Reimagining structure and process of governance and enhancing capabilities

In structural terms, the authors’ ideas are well-placed: a functioning Parliament with a functioning opposition, accountability of institutions with appropriate checks and balances, space for civil society organisations to substitute for the government when it is weak and missing. As economies develop and become more complex, centralisation becomes problematic so they pitch for genuine decentralisation with the centre ceding substantial powers to the states and the states to local bodies which need to be strengthened and empowered in the true sense.

For streamlining processes of governance, their emphasis is on both efficiency and effectiveness: universalisation of quality education and quality health care instead of wasteful subsidies, creating enabling frameworks for business, especially start-ups to get embedded and thrive, striking right balance between regulation and innovation, fostering robust competition by eliminating crony capitalism.

Dipankar Gupta, the eminent sociologist, argues that most western countries didn’t begin by being rich, but became wealthy because of the universalistic policies they adopted.
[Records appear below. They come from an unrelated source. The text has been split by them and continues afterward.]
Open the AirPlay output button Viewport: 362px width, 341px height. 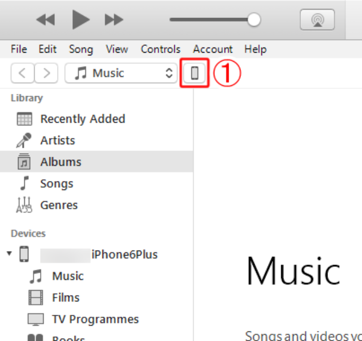(317, 20)
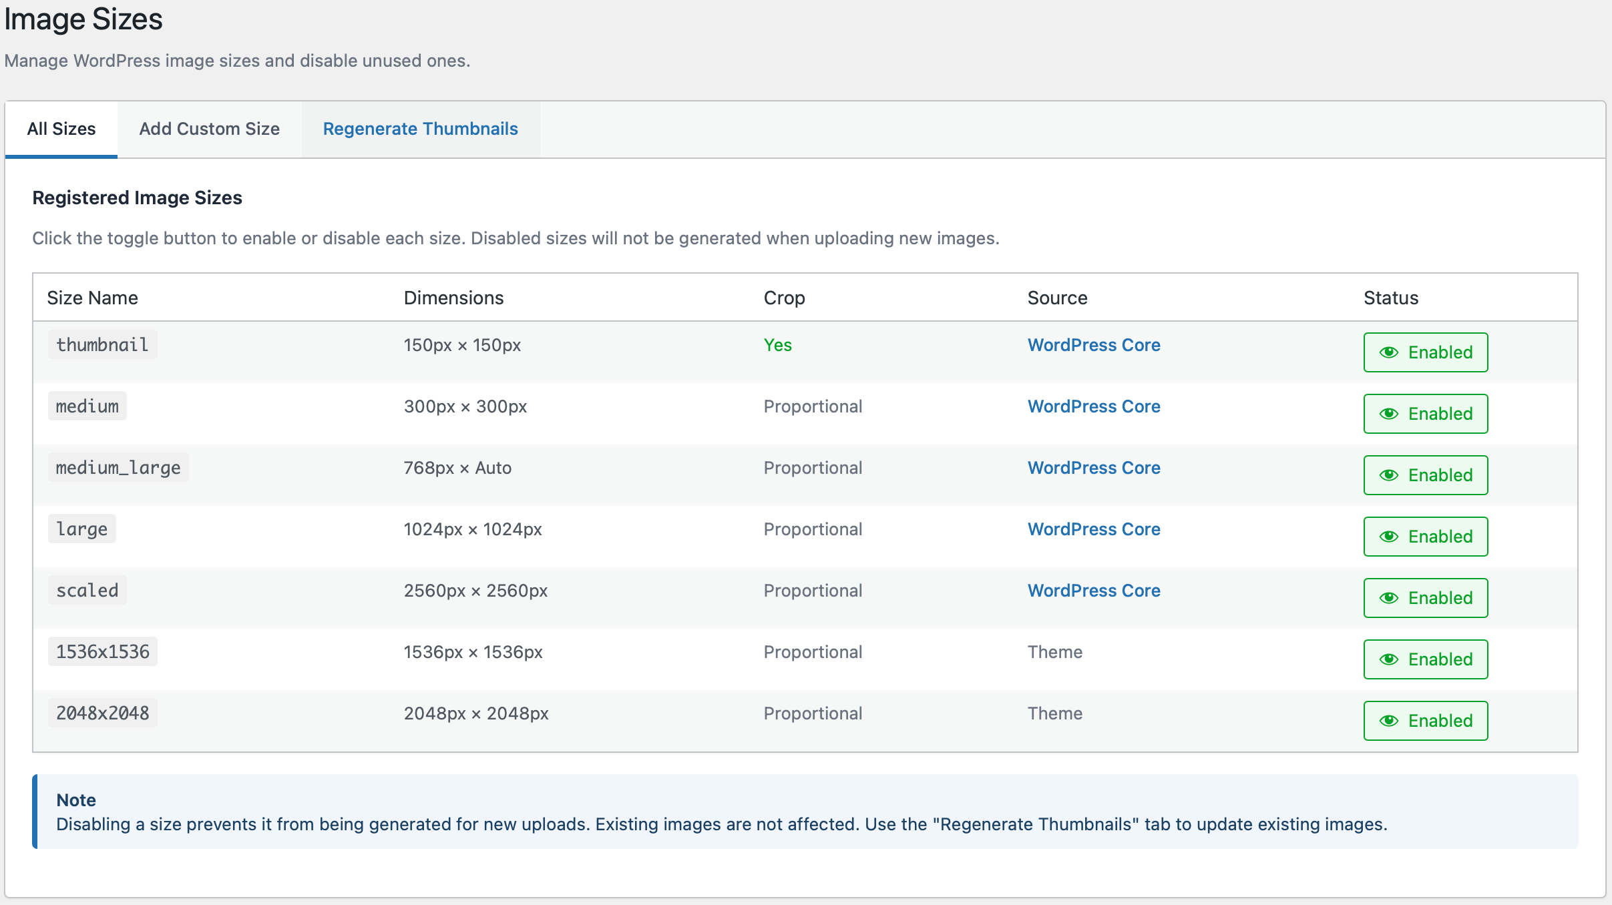Click the eye icon on the 1536x1536 row
The height and width of the screenshot is (905, 1612).
(1390, 659)
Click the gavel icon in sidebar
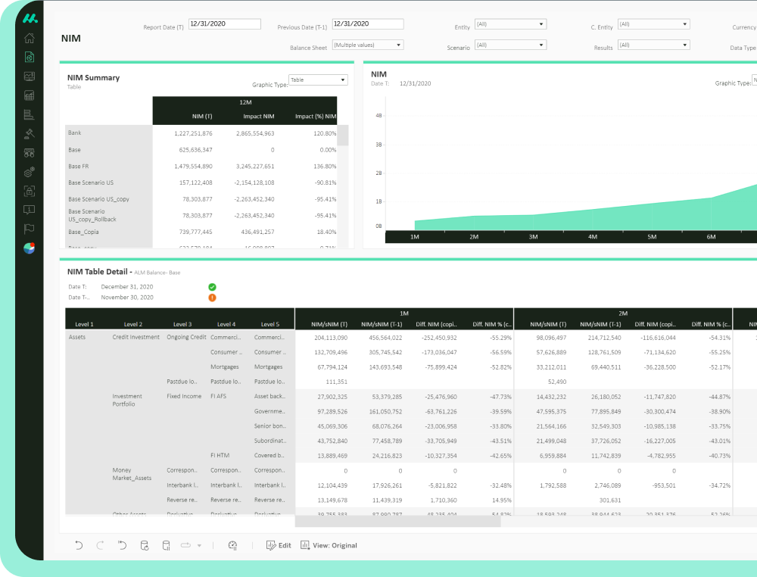The height and width of the screenshot is (577, 757). point(30,133)
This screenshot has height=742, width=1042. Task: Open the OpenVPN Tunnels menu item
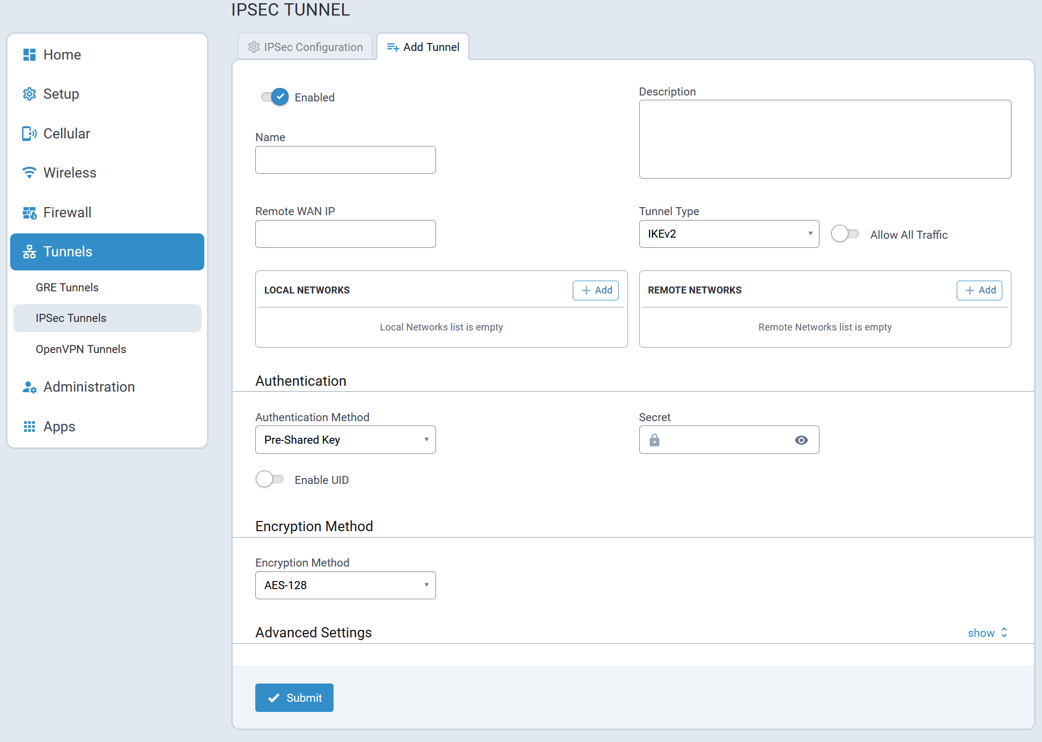[81, 349]
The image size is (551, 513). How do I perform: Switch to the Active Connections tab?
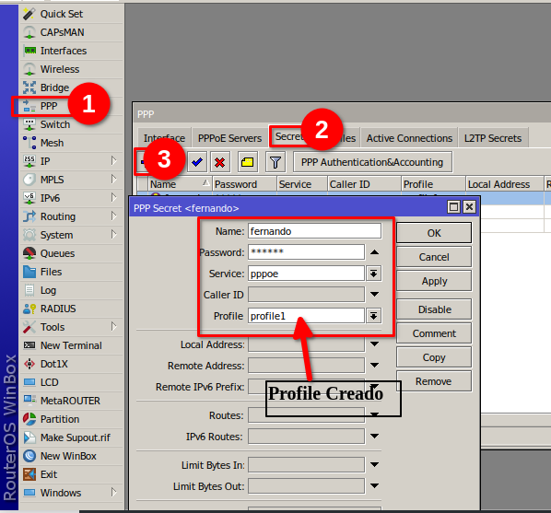[409, 138]
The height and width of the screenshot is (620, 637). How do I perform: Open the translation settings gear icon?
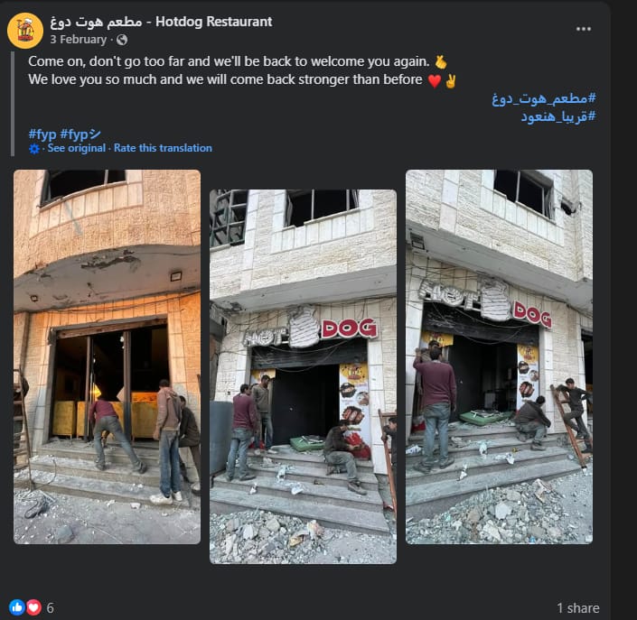[x=34, y=149]
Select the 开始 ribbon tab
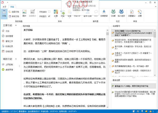The width and height of the screenshot is (158, 113). tap(12, 7)
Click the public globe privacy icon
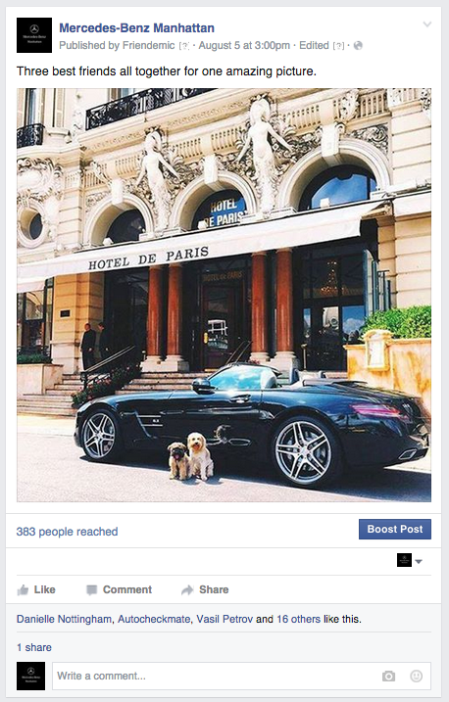This screenshot has width=449, height=702. pos(358,46)
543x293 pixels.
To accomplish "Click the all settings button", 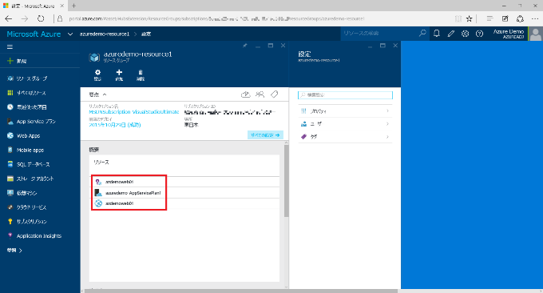I will pyautogui.click(x=265, y=135).
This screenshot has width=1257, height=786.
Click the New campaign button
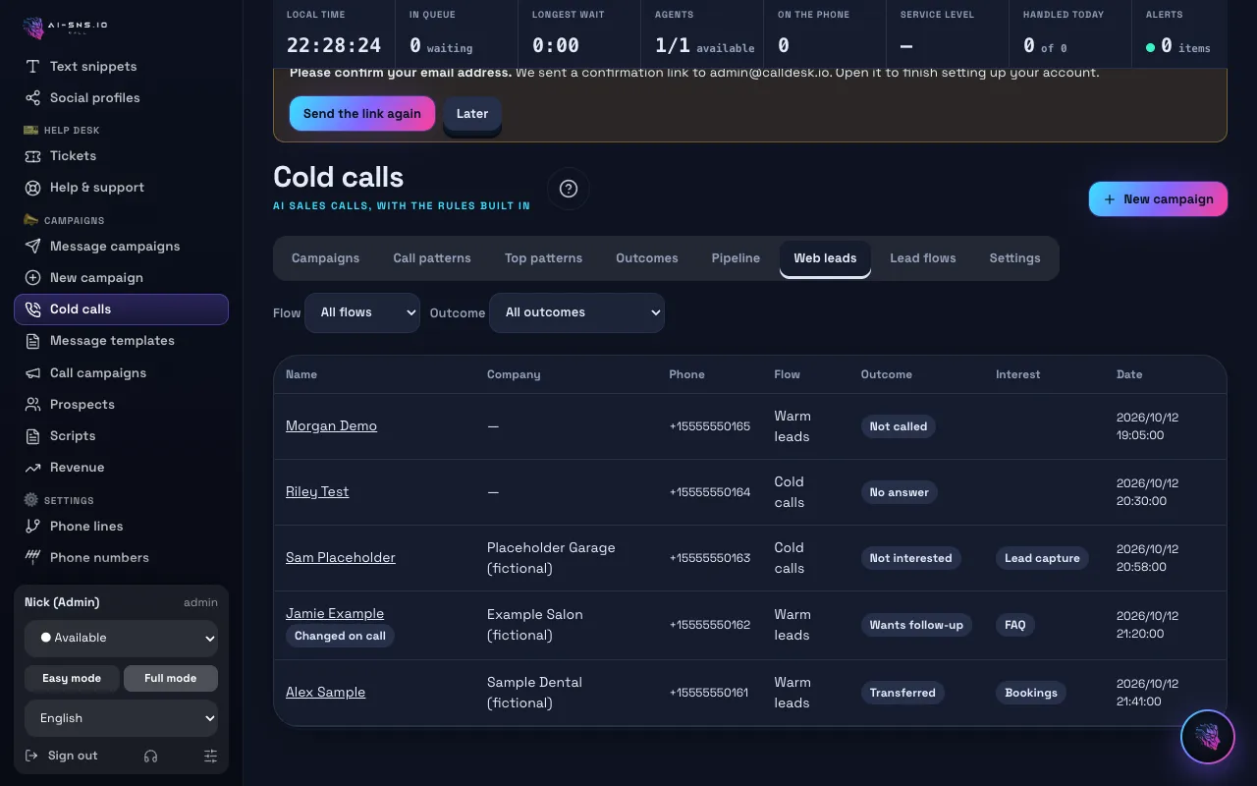(1158, 198)
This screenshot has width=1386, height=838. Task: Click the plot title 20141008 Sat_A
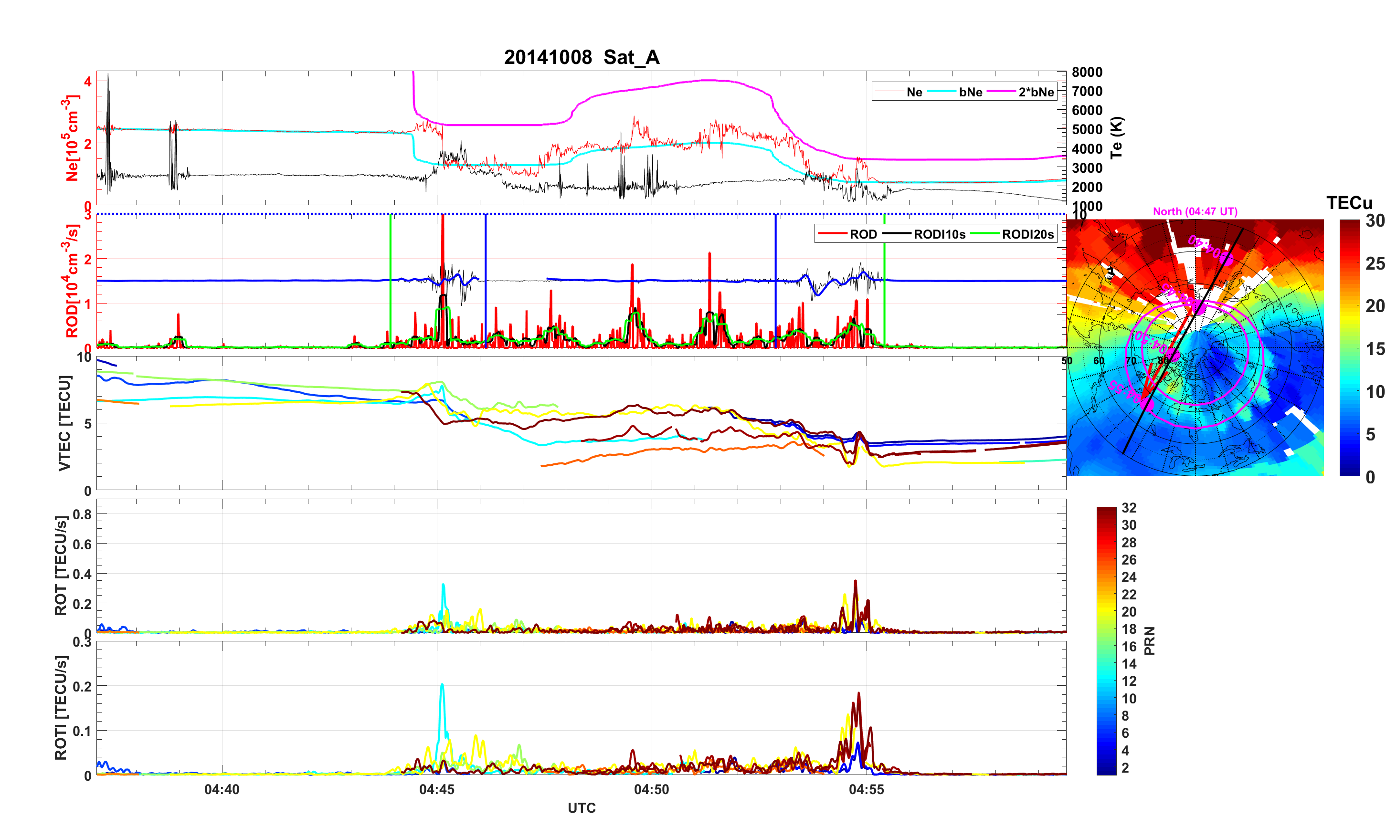pos(581,57)
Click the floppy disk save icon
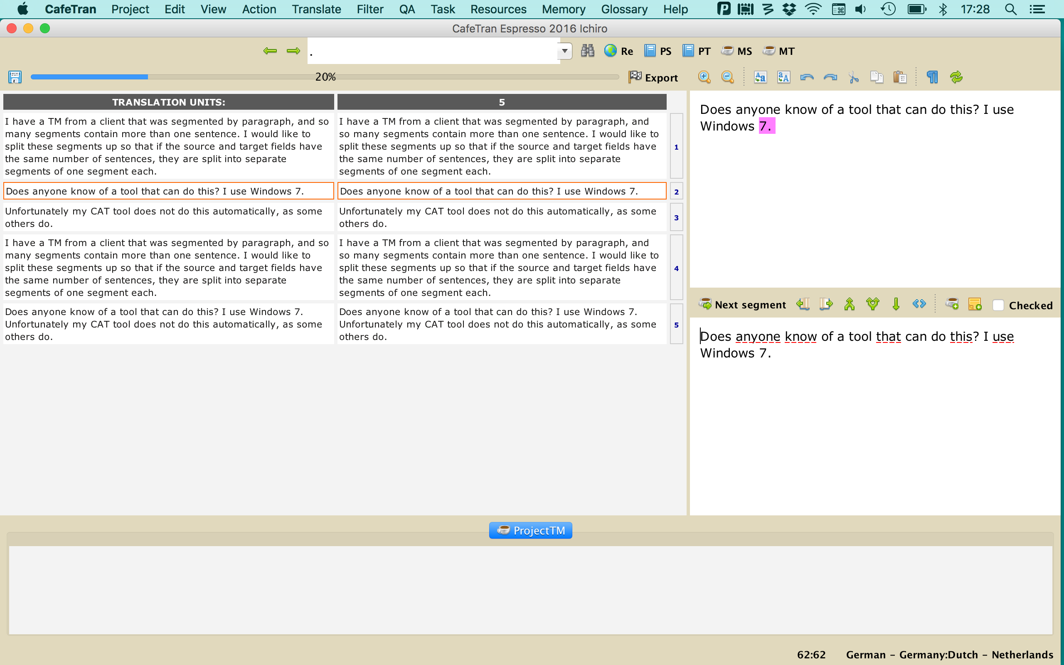This screenshot has width=1064, height=665. tap(15, 77)
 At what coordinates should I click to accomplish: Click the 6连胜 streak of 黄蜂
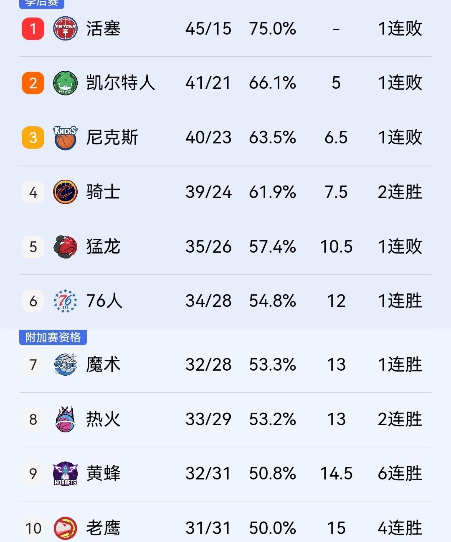[x=400, y=474]
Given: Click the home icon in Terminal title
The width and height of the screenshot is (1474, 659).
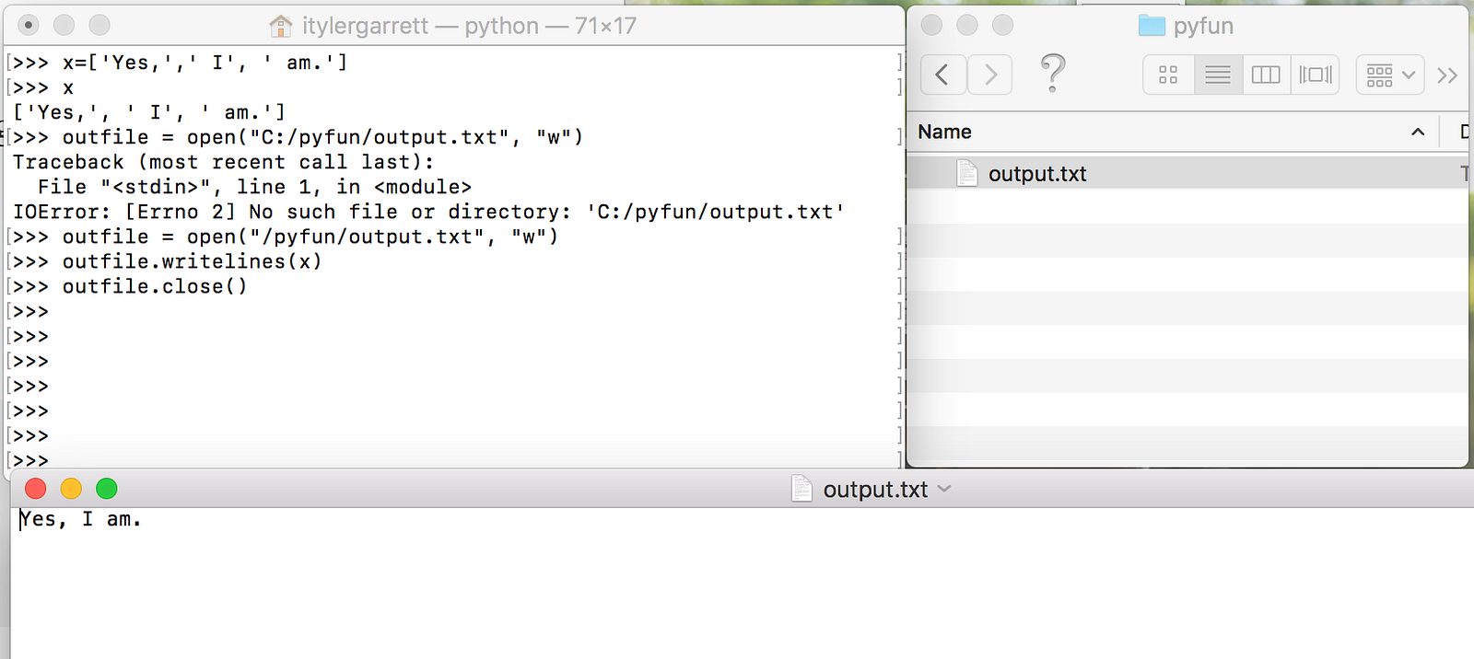Looking at the screenshot, I should pyautogui.click(x=281, y=26).
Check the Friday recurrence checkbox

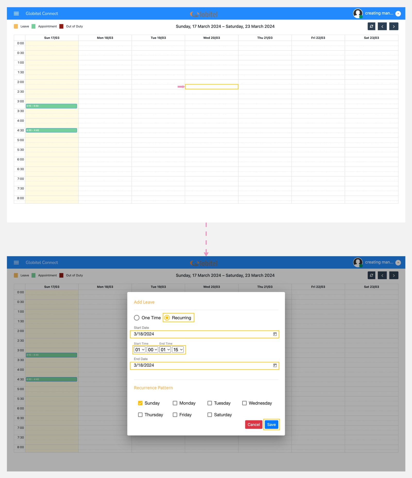(x=175, y=415)
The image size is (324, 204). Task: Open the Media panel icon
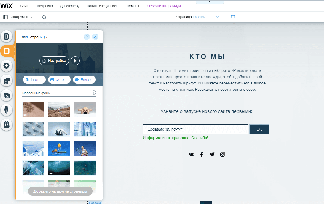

With passion, persuasion and perseverance, the authors argue about fixing the childhood challenges of nutrition and schooling. In their scheme of things, there are no holy cows and private schools at local levels should be supported by the government if they outperform government schools. For higher education, we need more public-funded high-quality research universities at the frontier of research and development. These universities must train first-rate PhD students, who can fill many faculty positions at other such universities. At the same time, the deterioration of public universities needs to be reversed.

The book ends with an interesting imaginary dialogue between an inquisitive reader and a patient Editor à la Mahatma Gandhi’s Hind Swaraj (1909). The reader — opinionated but also curious — asks questions which the Editor tries to answer — gently, logically and persuasively. It is a remarkably persuasive book that exhorts readers to challenge stereotypes, upend holy cows, think anew, think out-of-the box, explore creative possibilities and bat for institutions and processes which are nimble-footed and are invested in enhancing human capabilities to take the Indian economy to the next level.

In Ideology and Utopia (1929), Karl Mannheim argues that a utopia is a projection of future that is eminently realisable and, therefore, quite in contrast to fantasies. It is something that can be put to work on the ground. Rajan and Rohit suggest ways to realise this realisable Utopia for India.